→ **AIM OF THE EXERCISE**:
Check every line of the data below for the string "Patricia", and copy the ones that hold it.

*** Opening SUPPLIED MATERIAL ***

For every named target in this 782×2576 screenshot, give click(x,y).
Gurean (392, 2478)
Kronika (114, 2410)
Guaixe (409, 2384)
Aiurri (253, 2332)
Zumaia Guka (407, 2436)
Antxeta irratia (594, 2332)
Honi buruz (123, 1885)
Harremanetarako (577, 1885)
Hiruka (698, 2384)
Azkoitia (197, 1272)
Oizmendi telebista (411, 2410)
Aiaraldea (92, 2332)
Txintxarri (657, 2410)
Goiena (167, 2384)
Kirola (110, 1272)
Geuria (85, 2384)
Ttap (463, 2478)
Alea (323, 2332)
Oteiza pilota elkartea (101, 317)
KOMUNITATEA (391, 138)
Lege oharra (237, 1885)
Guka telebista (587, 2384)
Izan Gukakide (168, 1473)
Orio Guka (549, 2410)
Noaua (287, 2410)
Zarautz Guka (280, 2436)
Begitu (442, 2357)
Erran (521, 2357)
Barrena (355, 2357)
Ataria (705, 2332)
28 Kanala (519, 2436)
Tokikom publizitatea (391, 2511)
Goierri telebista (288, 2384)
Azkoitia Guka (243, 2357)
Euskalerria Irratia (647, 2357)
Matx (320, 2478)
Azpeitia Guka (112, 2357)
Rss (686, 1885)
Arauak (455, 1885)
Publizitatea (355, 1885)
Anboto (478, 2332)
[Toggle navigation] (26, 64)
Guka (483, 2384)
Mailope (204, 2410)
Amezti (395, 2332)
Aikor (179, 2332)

*** Closing SUPPLIED MATERIAL ***
*** Opening SUPPLIED MATERIAL ***

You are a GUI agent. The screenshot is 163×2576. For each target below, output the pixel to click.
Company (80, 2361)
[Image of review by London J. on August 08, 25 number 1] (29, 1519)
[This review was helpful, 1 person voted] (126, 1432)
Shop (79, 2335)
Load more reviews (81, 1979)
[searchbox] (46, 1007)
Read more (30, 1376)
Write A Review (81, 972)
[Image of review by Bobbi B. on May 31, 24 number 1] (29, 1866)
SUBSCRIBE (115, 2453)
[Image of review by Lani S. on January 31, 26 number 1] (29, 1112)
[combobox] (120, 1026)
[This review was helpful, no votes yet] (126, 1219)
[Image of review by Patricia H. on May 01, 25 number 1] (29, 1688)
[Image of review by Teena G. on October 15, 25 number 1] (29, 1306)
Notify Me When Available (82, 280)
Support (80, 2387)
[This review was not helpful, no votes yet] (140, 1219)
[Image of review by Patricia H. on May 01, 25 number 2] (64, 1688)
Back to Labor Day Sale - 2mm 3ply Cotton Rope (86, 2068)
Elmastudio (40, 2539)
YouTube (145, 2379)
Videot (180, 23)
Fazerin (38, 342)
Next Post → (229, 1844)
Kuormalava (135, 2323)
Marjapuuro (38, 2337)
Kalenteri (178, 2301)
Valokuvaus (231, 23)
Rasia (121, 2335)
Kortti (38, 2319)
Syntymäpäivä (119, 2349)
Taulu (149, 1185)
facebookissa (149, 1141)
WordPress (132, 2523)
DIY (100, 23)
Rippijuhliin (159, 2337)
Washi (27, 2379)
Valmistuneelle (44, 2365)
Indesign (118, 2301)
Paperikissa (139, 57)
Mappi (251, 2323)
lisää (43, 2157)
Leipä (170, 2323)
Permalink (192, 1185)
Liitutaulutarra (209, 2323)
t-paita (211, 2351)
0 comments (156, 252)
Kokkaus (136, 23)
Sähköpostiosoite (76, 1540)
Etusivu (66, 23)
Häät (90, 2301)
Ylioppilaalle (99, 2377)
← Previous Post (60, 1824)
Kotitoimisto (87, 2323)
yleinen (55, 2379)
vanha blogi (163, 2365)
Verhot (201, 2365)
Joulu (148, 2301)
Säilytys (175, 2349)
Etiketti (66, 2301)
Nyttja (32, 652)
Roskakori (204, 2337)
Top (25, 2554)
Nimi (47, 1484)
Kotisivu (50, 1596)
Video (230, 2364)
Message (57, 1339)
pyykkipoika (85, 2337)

*** Closing SUPPLIED MATERIAL ***
*** Opening SUPPLIED MATERIAL ***

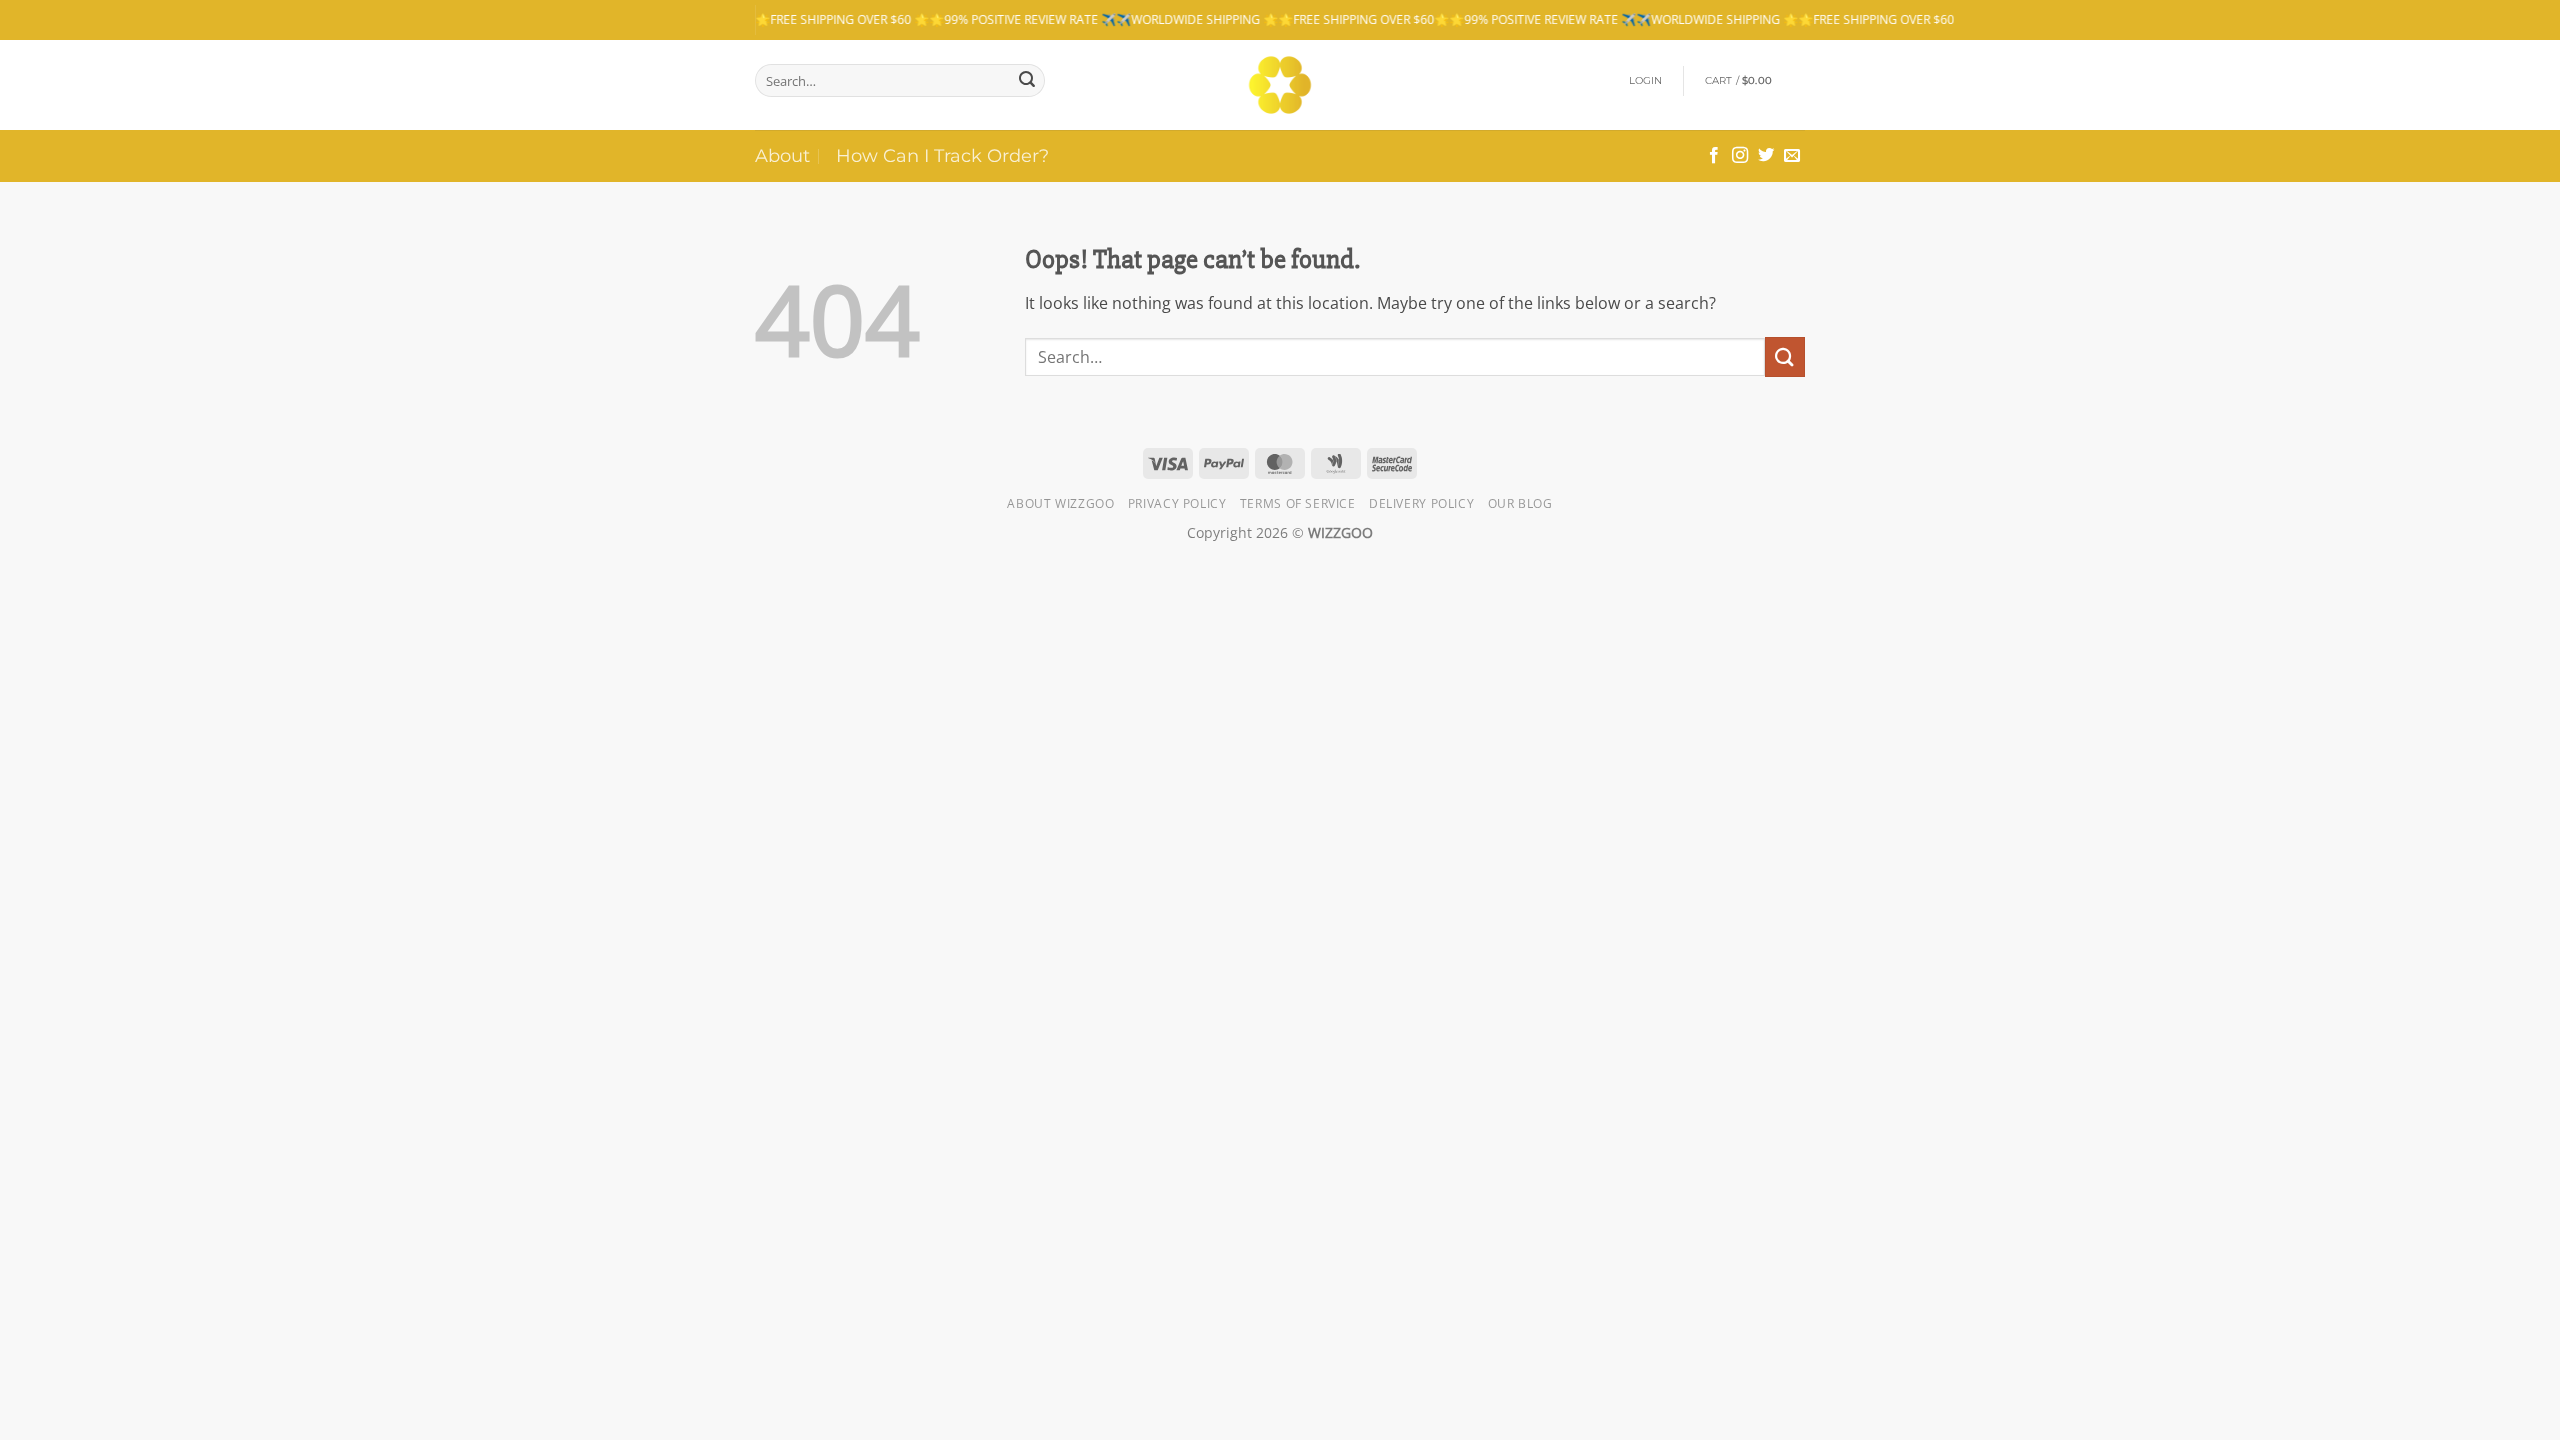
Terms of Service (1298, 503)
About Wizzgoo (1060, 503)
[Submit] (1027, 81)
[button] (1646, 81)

*** Closing SUPPLIED MATERIAL ***

→ **ANSWER SPACE**:
[Image of review by Patricia H. on May 01, 25 number 1] (29, 1688)
[Image of review by Patricia H. on May 01, 25 number 2] (64, 1688)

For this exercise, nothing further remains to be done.